### [TE DOEN]
**1.** Hoeveel griffierecht is volgens de getoonde tekst over het niet-ontvankelijke hoger beroep niet op tijd betaald?
**2.** Vertaal deze zin uit de getoonde tekst over het niet-ontvankelijke hoger beroep in het Engels: "Er is geen aanleiding voor een proceskostenveroordeling."

### [GETOONDE TEKST]
________
ECLI:NL:CRVB:2024:1128

Centrale Raad van Beroep

Datum uitspraak
4 juni 2024
Publicatiedatum
13 juni 2024
Zaaknummer
23/3002 PW
Instantie
Centrale Raad van Beroep
Type
Uitspraak
Rechtsgebied
Bestuursrecht; Socialezekerheidsrecht
Procedures
  • Hoger beroep
Rechters
Vindplaatsen
  • Rechtspraak.nl
AI samenvatting door LexboostAutomatisch gegenereerd

Niet-ontvankelijkheid van hoger beroep wegens niet tijdig betalen griffierecht

Op 4 juni 2024 heeft de Centrale Raad van Beroep uitspraak gedaan in de zaak met nummer 23/3002 PW. Het hoger beroep van appellant tegen de uitspraak van de rechtbank Amsterdam van 14 september 2023 is niet-ontvankelijk verklaard. De reden hiervoor is dat het griffierecht van € 136,- niet binnen de gestelde termijn is betaald. Appellant is herhaaldelijk gewezen op de verplichting tot betaling van het griffierecht, zowel in een brief van 28 oktober 2023 als in een aangetekende brief van 28 november 2023. Ondanks deze waarschuwingen is het griffierecht niet tijdig voldaan. De Raad ontving de aangetekende brief van 28 november 2023 retour op 18 maart 2024 en heeft appellant op 19 maart 2024 opnieuw geïnformeerd, zonder dat hiermee een nieuwe termijn is gestart. De Raad concludeert dat appellant in verzuim is geweest en dat het hoger beroep daarom niet inhoudelijk behandeld kan worden. Er is geen aanleiding voor een proceskostenveroordeling. De uitspraak is gedaan door M. Wolfrat, in tegenwoordigheid van A. Giesen als griffier, en is openbaar uitgesproken op 4 juni 2024.

Uitspraak

Datum uitspraak: 4 juni 2024
23/3002 PW
Centrale Raad van Beroep
Enkelvoudige kamer
Uitspraak als bedoeld in de artikelen 8:54 en 8:108 van de Algemene wet bestuursrecht in verband met het hoger beroep tegen de uitspraak van de rechtbank Amsterdam van
14 september 2023, 23/1378
Partijen:
[appellant] te [woonplaats] (appellant)
________
(Gegevens voor het opzoeken van elementen)
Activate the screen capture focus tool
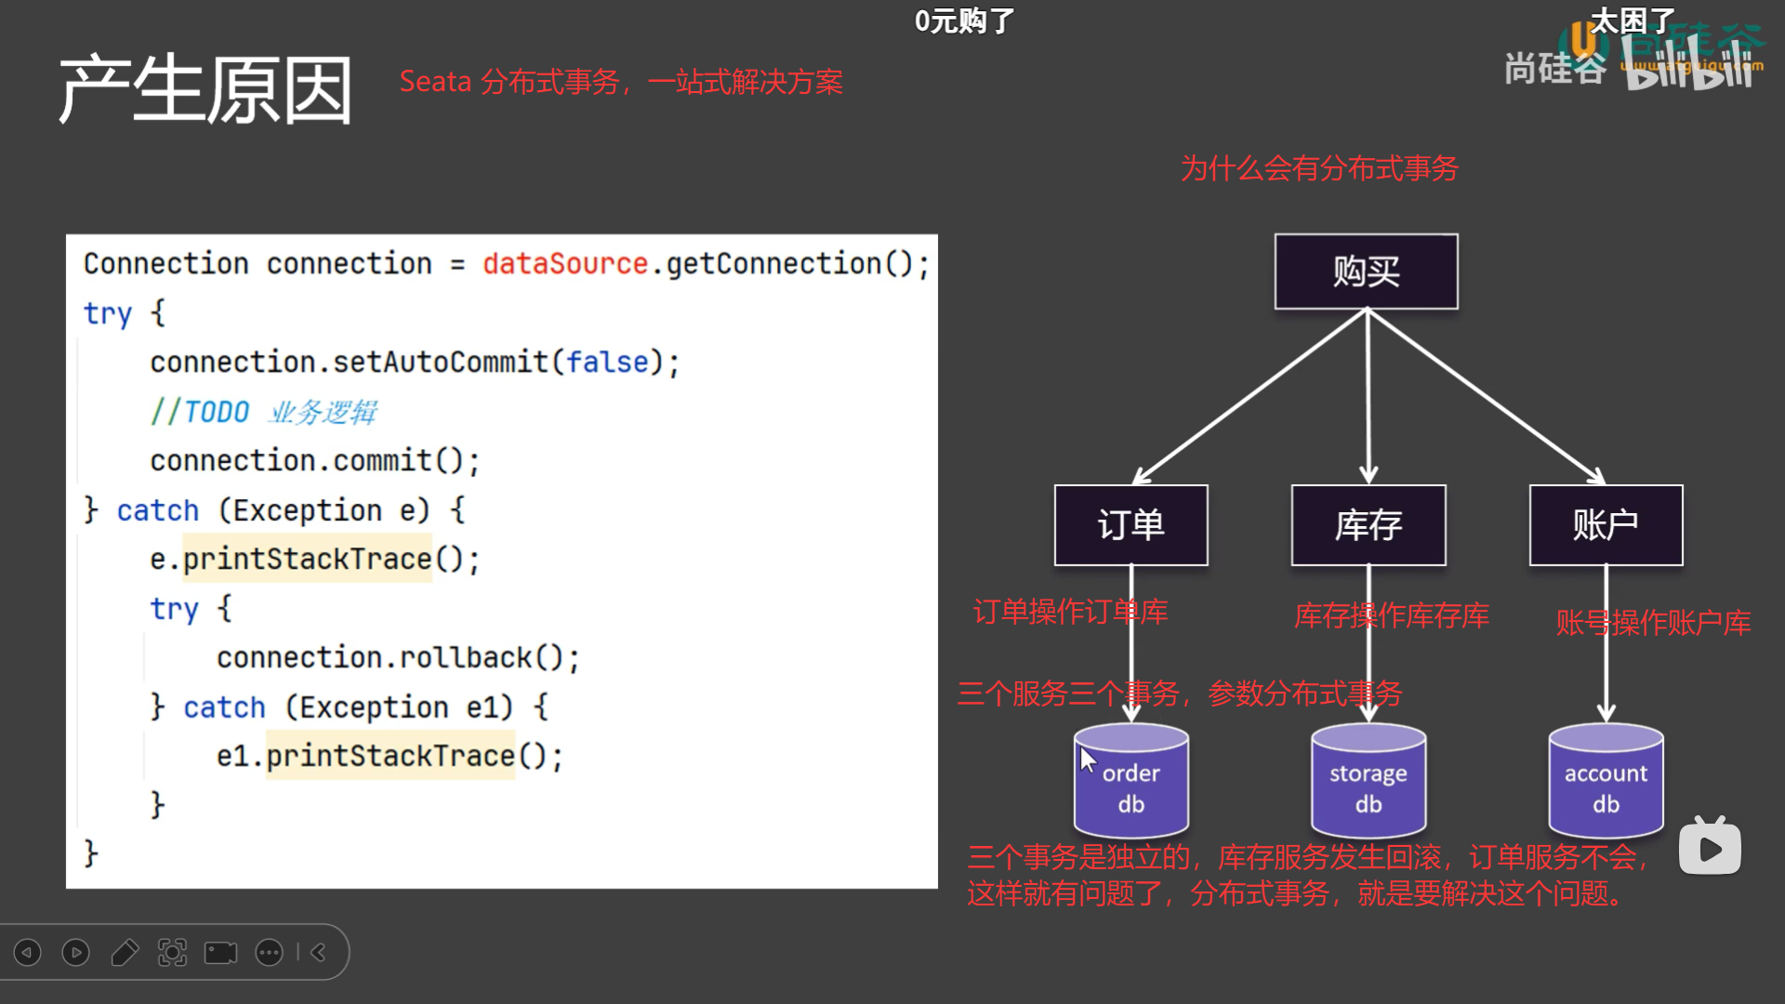The width and height of the screenshot is (1785, 1004). tap(172, 952)
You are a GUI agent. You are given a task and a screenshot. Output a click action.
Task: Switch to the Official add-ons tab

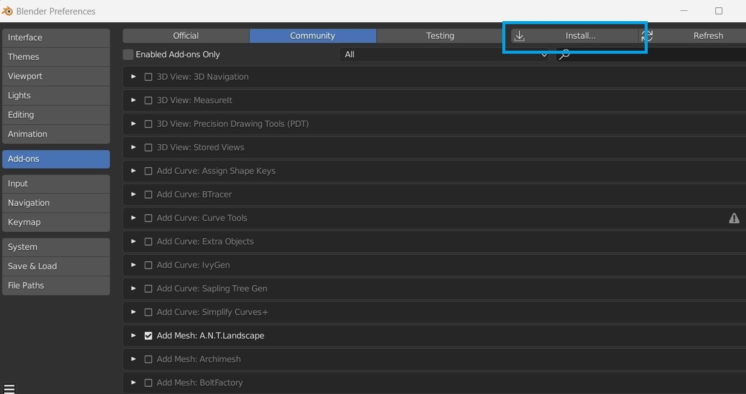pos(186,36)
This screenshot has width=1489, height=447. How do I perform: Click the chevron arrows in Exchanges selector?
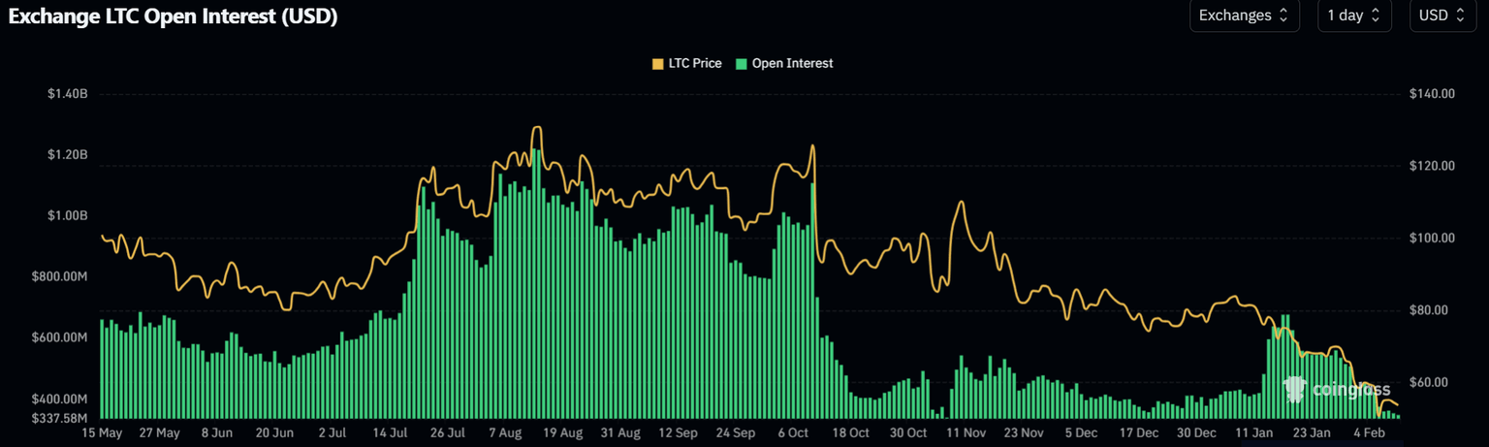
________
### [ANTWOORDEN]
**1.** € 136,-

**2.** There are no grounds for an order to pay the costs of the proceedings.